The UK and US are today calling out Russia for carrying out the SolarWinds compromise, part of a wider pattern of activities by the Russian Intelligence Services against the UK and its allies.
SolarWinds is a US-based software company, that was supposedly hacked by the Russian government.
Russia’s pattern of malign behaviour around the world – whether in cyberspace, in election interference or in the aggressive operations of their intelligence services – demonstrates that Russia remains the most acute threat to the UK’s national and collective security, according to today’s announcement by the government.
In a statement, the UK said that, alongside its international partners, it will continue to defend against Russia’s attempts to destabilise society and the business community.
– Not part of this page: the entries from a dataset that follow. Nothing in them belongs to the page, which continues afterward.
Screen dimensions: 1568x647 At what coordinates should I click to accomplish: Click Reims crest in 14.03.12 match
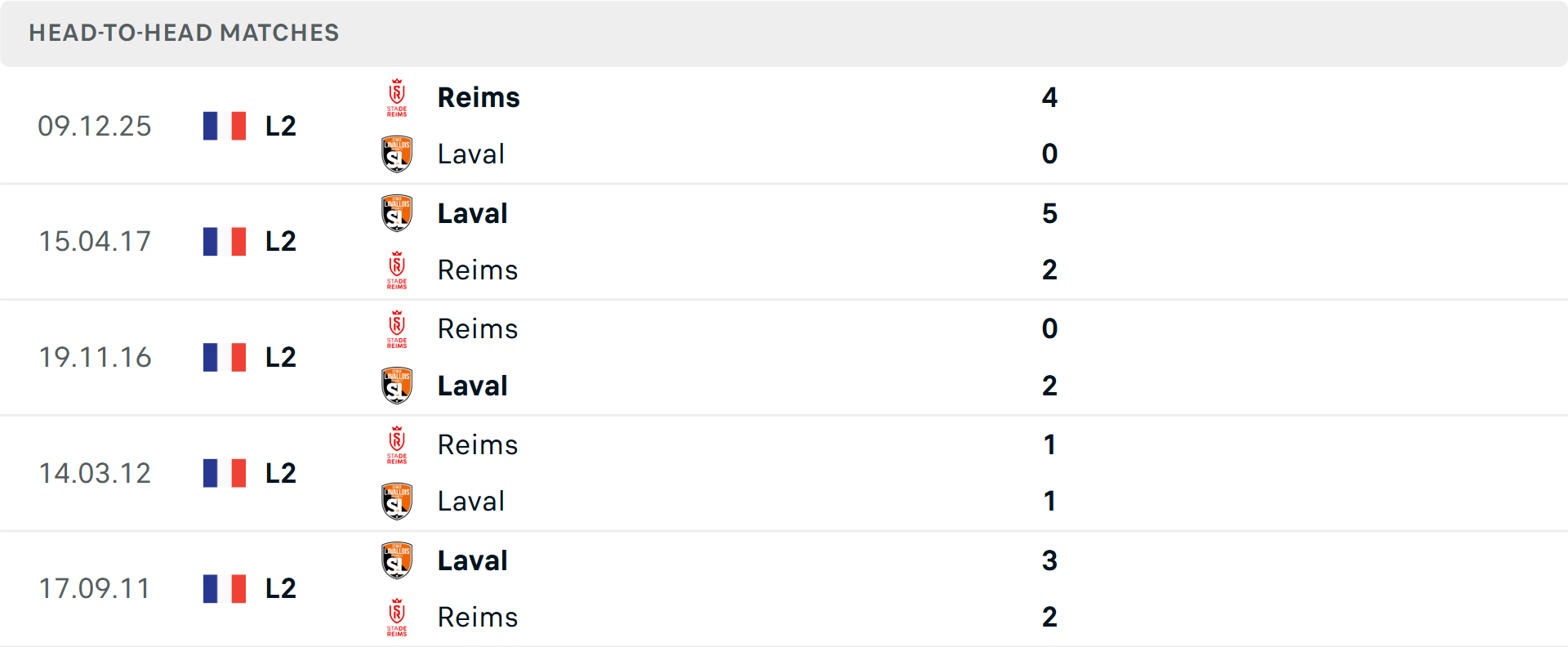[397, 445]
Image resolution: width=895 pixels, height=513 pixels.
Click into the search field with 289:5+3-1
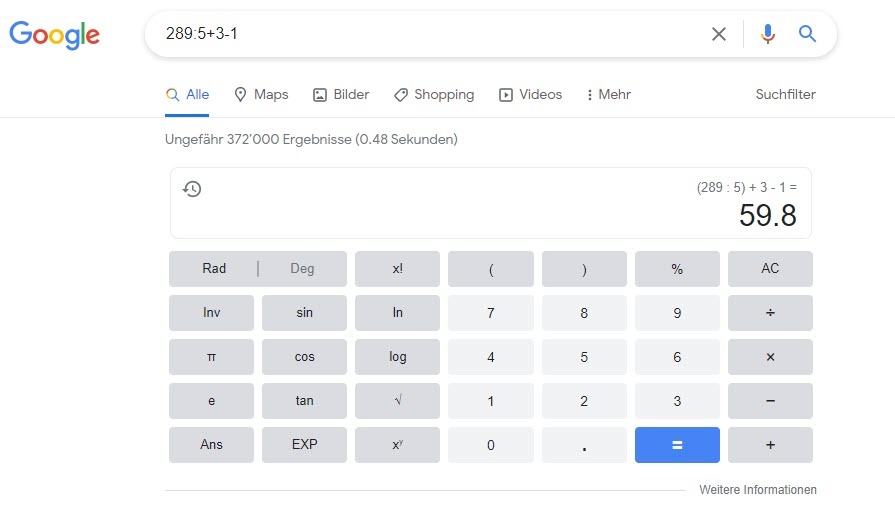[x=428, y=34]
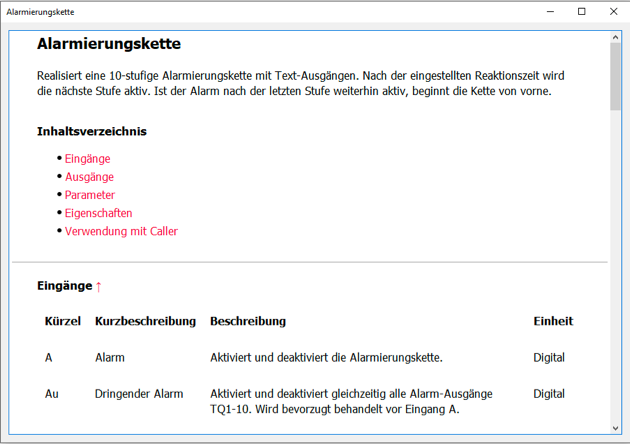Viewport: 630px width, 444px height.
Task: Open the Eingänge table of contents link
Action: [x=87, y=159]
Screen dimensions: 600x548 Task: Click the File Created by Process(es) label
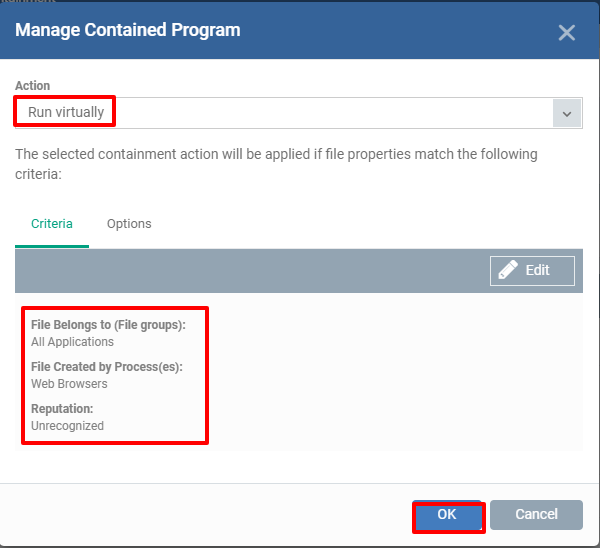pyautogui.click(x=107, y=367)
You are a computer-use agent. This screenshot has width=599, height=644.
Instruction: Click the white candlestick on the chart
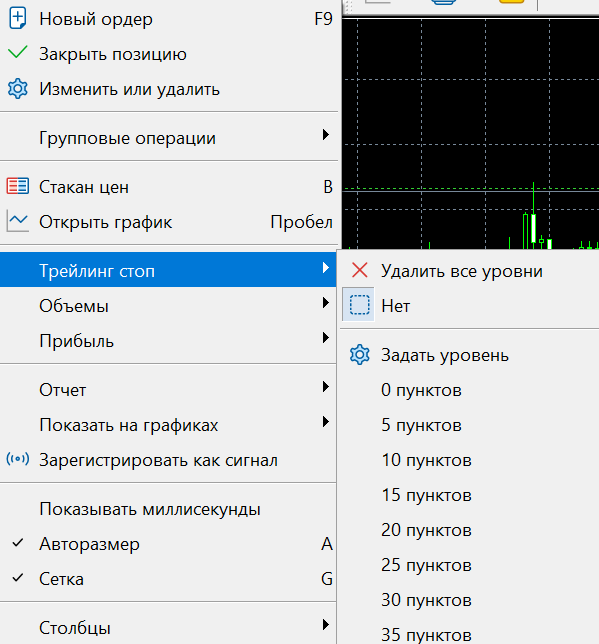click(x=533, y=228)
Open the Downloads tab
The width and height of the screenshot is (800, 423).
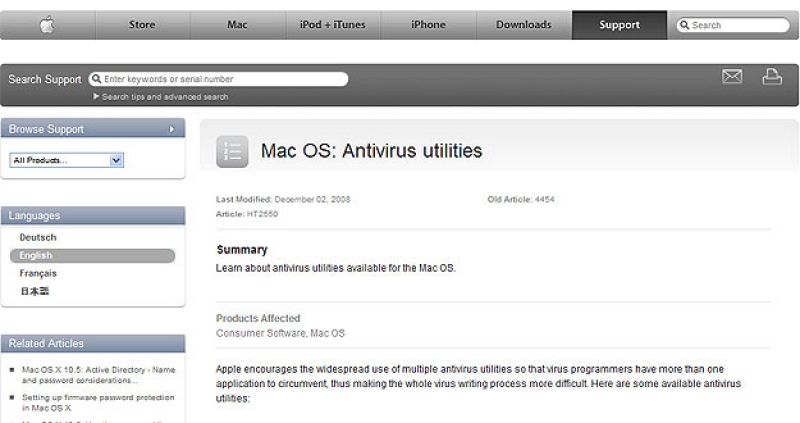(523, 25)
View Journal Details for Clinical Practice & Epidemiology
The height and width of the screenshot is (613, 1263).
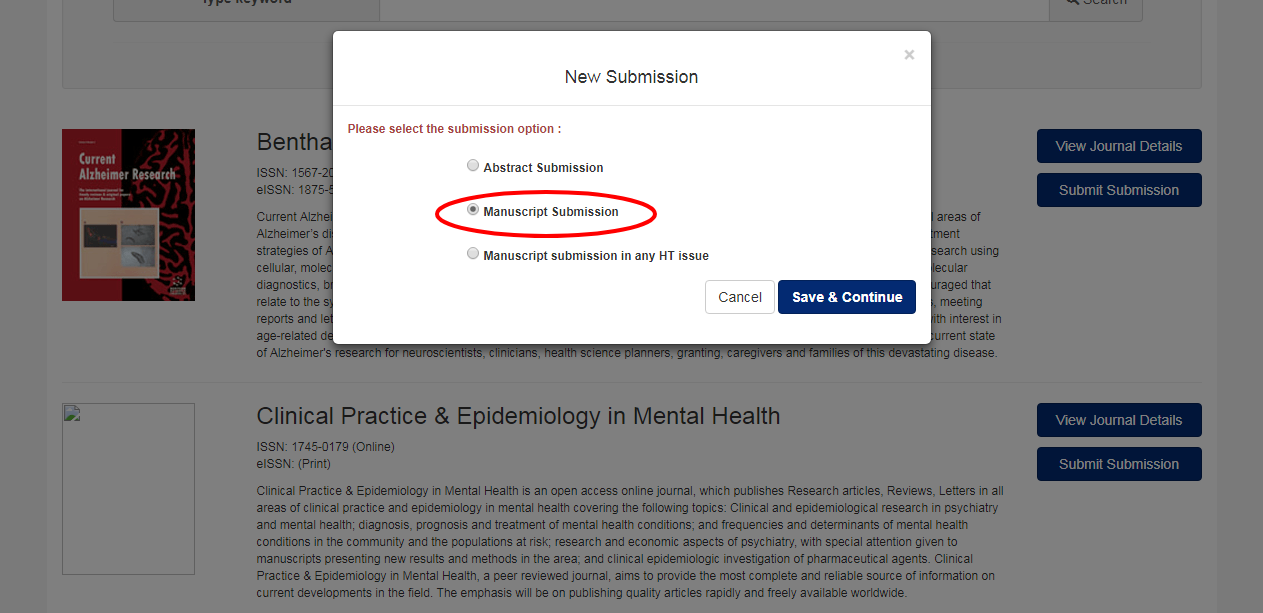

Foreign Secretary Dominic Raab, said: “We see what Russia is doing to undermine our democracies. The UK and US are calling out Russia’s malicious behaviour, to enable our international partners and businesses at home to better defend and prepare themselves against this kind of action. The UK will continue to work with allies to call out Russia’s malign behaviour where we see it.”
The UK can today also reveal for the first time that Russia’s Foreign Intelligence Service (SVR) was behind a series of cyber intrusions, including the SolarWinds compromise.
GCHQ’s National Cyber Security Centre (NCSC) assess that it is highly likely the SVR was responsible for gaining unauthorised access to SolarWinds “Orion” software and subsequent targeting.
These incidents are part of a wider pattern of cyber intrusions by the SVR who have previously attempted to gain access to governments across Europe and NATO members.
Since the SolarWinds vulnerability was uncovered, NCSC have been conducting extensive activity to understand and mitigate the compromise.